Department Of Behavioral Medicine
Investigator
Martin Picard, PhD
Phone
646-774-8967
Email
mp3484@cumc.columbia.edu
Martin Picard, PhD received his BSc Honours in neuroimmunology, and Ph.D. in mitochondrial biology of aging at McGill University. He then moved to the University of Pennsylvania for a postdoctoral fellowship in the Center for Mitochondrial and Epigenomic Medicine with Doug Wallace. There, he worked on mitochondria-mitochondria interactions, mitochondrial reprogramming of the nuclear (epi)genome, and mitochondrial stress pathophysiology along with Bruce McEwen at the Rockefeller University. He joined the faculty of Columbia University in 2015.

Dr. Picard’s Mitochondrial PsychoBiology Laboratory investigates mechanisms of brain-body communication with a focus on mitochondria.
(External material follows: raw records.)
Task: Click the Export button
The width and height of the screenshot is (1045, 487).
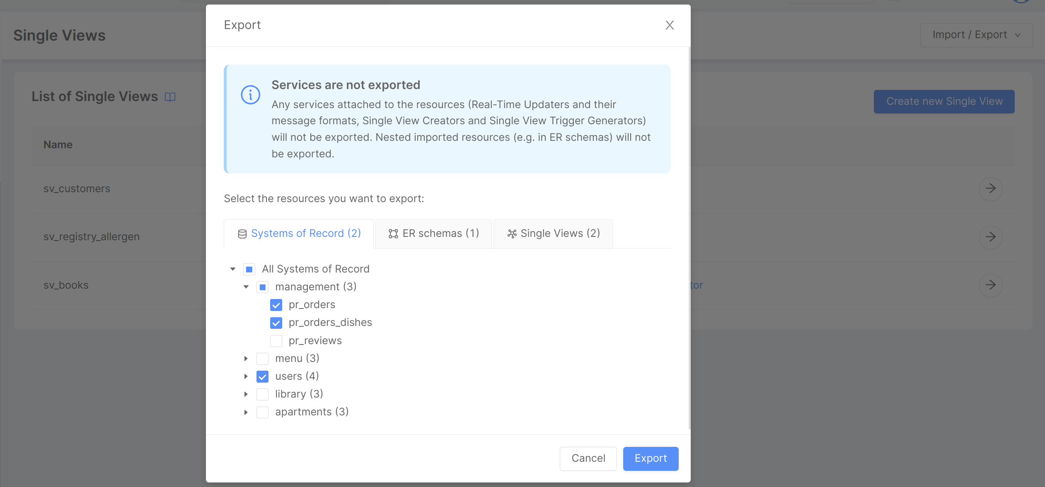Action: click(650, 458)
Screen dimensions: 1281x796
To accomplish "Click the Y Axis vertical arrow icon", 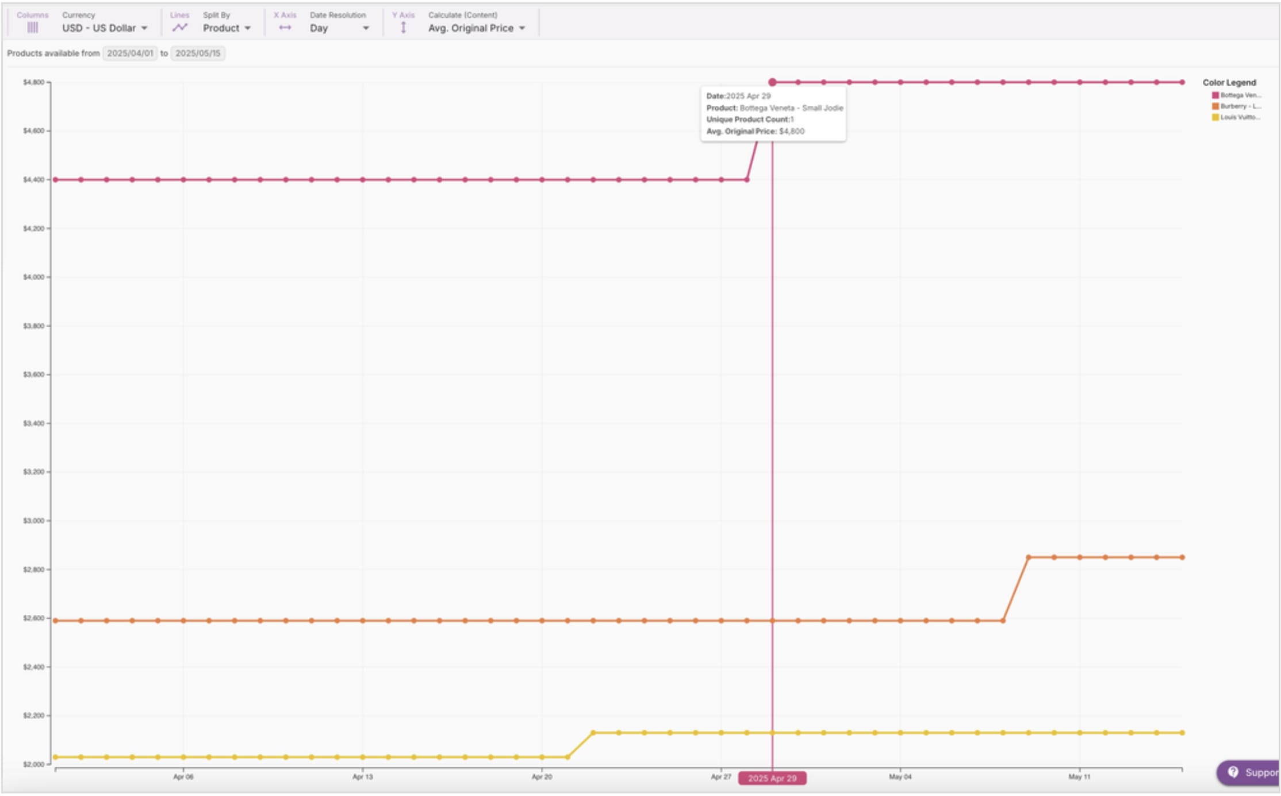I will coord(404,26).
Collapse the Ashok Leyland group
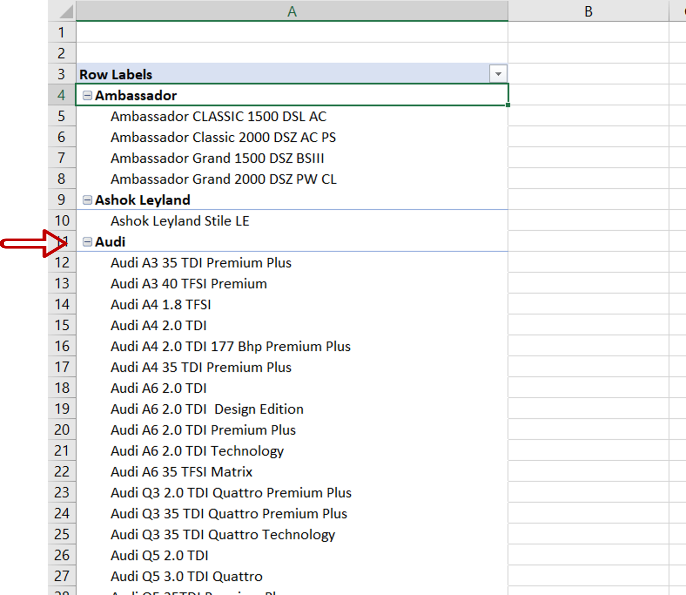Screen dimensions: 686x595 [87, 200]
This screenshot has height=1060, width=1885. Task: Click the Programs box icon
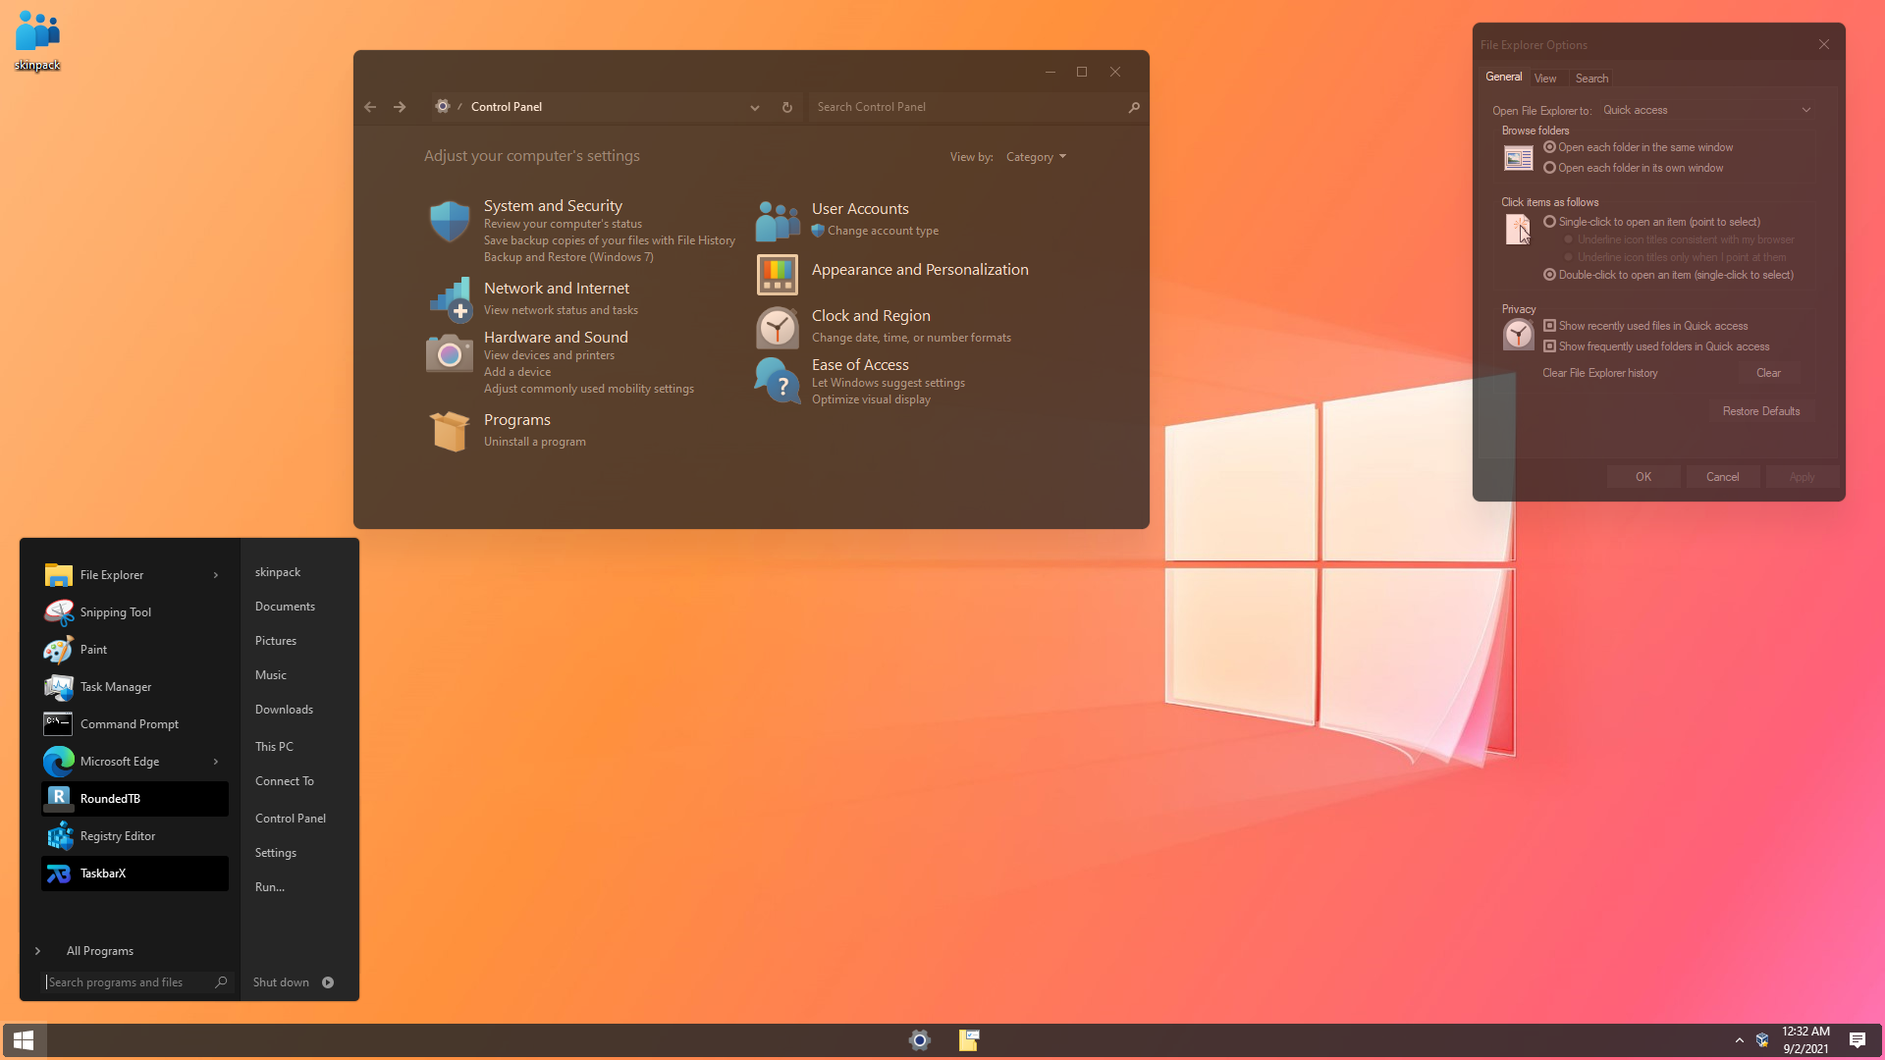pyautogui.click(x=450, y=431)
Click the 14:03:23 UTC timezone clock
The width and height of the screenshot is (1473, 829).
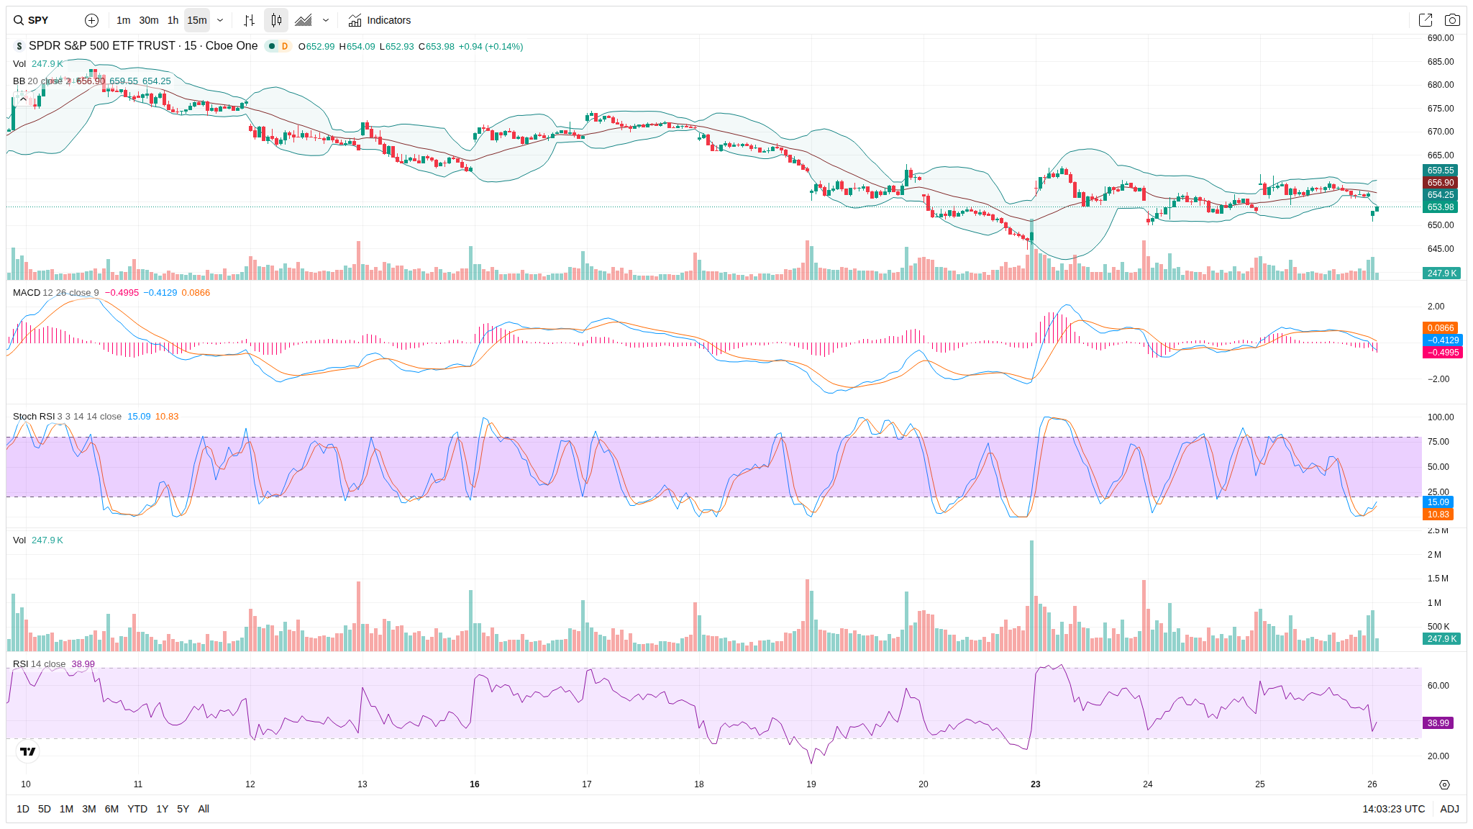point(1393,809)
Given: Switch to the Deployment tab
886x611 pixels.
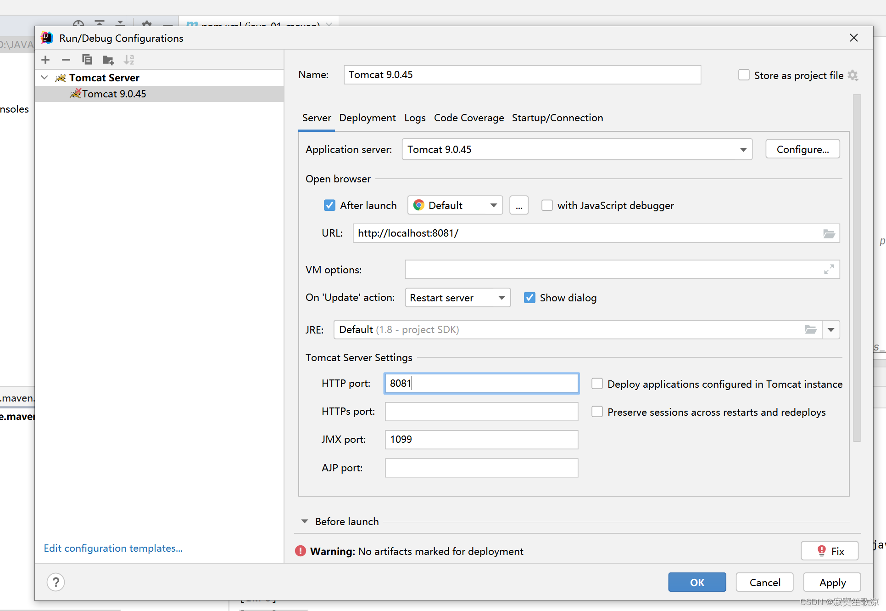Looking at the screenshot, I should tap(367, 118).
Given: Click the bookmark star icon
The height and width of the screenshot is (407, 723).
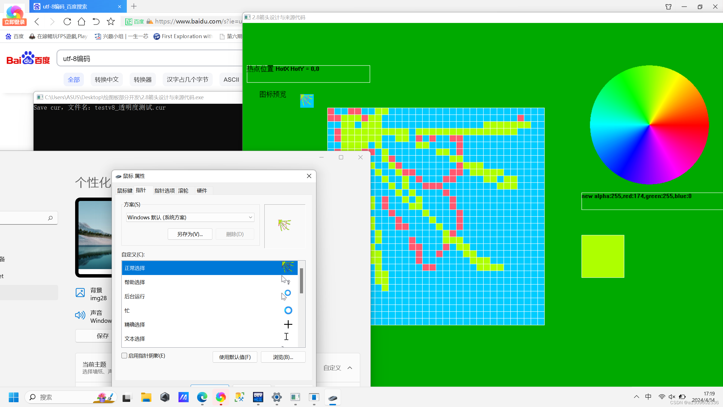Looking at the screenshot, I should coord(111,21).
Investigators and trainees in Dr. Picard’s translational research program combine clinical, cellular, and computational approaches to examine how psychosocial exposures impact mitochondrial structure and functions, and in turn, how energetic perturbations within mitochondria influence key brain-body processes involved in cognition, stress resilience, and aging.

Together with their collaborators, they work across organelle to organism to elucidate energetic principles that shape human health across the lifespan. Dr. Picard’s team has developed a mitochondrial health index (MHI) to study the mind-mitochondria connection, identified novel membrane structures for mitochondrial communication in humans, showed that cell-free mitochondrial DNA (cf-mtDNA) is a psychological stress-inducible molecule, developed a cellular lifespan model that recapitulates molecular longitudinal trajectories of human aging in vitro, and found that human hair greying is reversible and linked to life stress.